鉄道車両のなかには、当初の役割を終えたのち大改造され、見違えるほど“変身”したものがあります。そのひとつが、JR九州の観光列車「ゆふいんの森」に使用される、キハ58形とキハ65形の改造で誕生したキハ71系ディーゼルカーです。
鉄道車両のなかには、改造で大変身したものもあります。
いまや全国各地で見られる観光列車。それぞれ凝ったデザインや独自のサービスを提供していますが、その立役者といえるJR九州のキハ71系「ゆふいんの森」も、改造で生まれた車両です。
キハ58形とキハ65形の改造で生まれたキハ71系「ゆふいんの森」(伊原 薫撮影)。
1989(平成元)年に、JR九州は博多~由布院~別府間を結ぶ特急「ゆふいんの森」の運行を開始。観光地に向かう特急列車ということで、乗った瞬間から旅気分を味わえるよう、専用のキハ71系ディーゼルカーを登場させると、これまでにない半円状の前面や、全体の床を高くしたハイデッカー構造の客室、地元産のビールやおつまみが味わえるビュフェなどが大きな話題となりました。

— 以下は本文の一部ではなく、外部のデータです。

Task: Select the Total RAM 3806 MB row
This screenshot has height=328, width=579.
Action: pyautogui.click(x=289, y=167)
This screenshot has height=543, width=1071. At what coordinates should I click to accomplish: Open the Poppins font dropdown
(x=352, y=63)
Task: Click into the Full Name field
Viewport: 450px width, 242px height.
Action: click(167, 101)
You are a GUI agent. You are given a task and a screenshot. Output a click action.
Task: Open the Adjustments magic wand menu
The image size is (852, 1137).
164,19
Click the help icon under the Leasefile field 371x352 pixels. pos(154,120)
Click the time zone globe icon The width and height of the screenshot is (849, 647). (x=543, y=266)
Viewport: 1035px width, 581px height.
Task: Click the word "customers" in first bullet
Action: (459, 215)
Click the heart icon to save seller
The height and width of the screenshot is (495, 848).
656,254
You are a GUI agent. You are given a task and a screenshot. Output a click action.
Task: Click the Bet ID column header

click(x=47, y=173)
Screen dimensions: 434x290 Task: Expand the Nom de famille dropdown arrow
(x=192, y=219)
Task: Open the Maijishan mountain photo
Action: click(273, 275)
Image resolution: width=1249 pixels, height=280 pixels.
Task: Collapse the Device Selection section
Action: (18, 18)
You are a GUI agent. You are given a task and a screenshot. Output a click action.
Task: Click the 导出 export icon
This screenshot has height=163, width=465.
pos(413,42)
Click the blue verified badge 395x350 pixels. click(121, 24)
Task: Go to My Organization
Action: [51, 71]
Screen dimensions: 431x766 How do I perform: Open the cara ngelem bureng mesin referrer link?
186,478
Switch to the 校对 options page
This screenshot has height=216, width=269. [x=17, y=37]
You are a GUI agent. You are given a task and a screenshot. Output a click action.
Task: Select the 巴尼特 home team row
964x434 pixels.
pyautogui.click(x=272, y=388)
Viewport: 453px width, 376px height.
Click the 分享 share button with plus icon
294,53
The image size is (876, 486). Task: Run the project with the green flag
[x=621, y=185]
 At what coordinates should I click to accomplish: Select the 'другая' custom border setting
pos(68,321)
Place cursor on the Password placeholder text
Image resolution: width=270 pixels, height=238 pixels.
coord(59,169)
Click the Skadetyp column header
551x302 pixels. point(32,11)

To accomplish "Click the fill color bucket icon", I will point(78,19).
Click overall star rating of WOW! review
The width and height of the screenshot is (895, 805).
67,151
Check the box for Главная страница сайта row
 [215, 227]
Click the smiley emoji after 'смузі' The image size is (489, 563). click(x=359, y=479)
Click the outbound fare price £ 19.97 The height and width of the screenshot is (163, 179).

優雅でレトロな雰囲気の漂うキハ71系ですが、実はなんと、国鉄時代から急行列車などで広く使われてきたボックスシートのキハ58形ディーゼルカーと、キハ65形ディーゼルカーの改造によって生まれています。といっても、車体部分は新しく造られており、元の車両の面影はまったく残っていません。一方、走行機器はそのまま流用され、のちにエンジンなどが交換されていますが、台車はいまも元の車両のものが使われています。
JR九州では、「ゆふいんの森」がデビューする前年の1988(昭和63)年に、SL「あそBOY」の運転を開始。2000年代以降は、九州内の各路線で観光列車を次々に導入していますが、「ゆふいんの森」はそのひとつのきっかけとなった列車といえます。
なお、「ゆふいんの森」はこのキハ71系に加え、キハ72系を使った編成も存在します。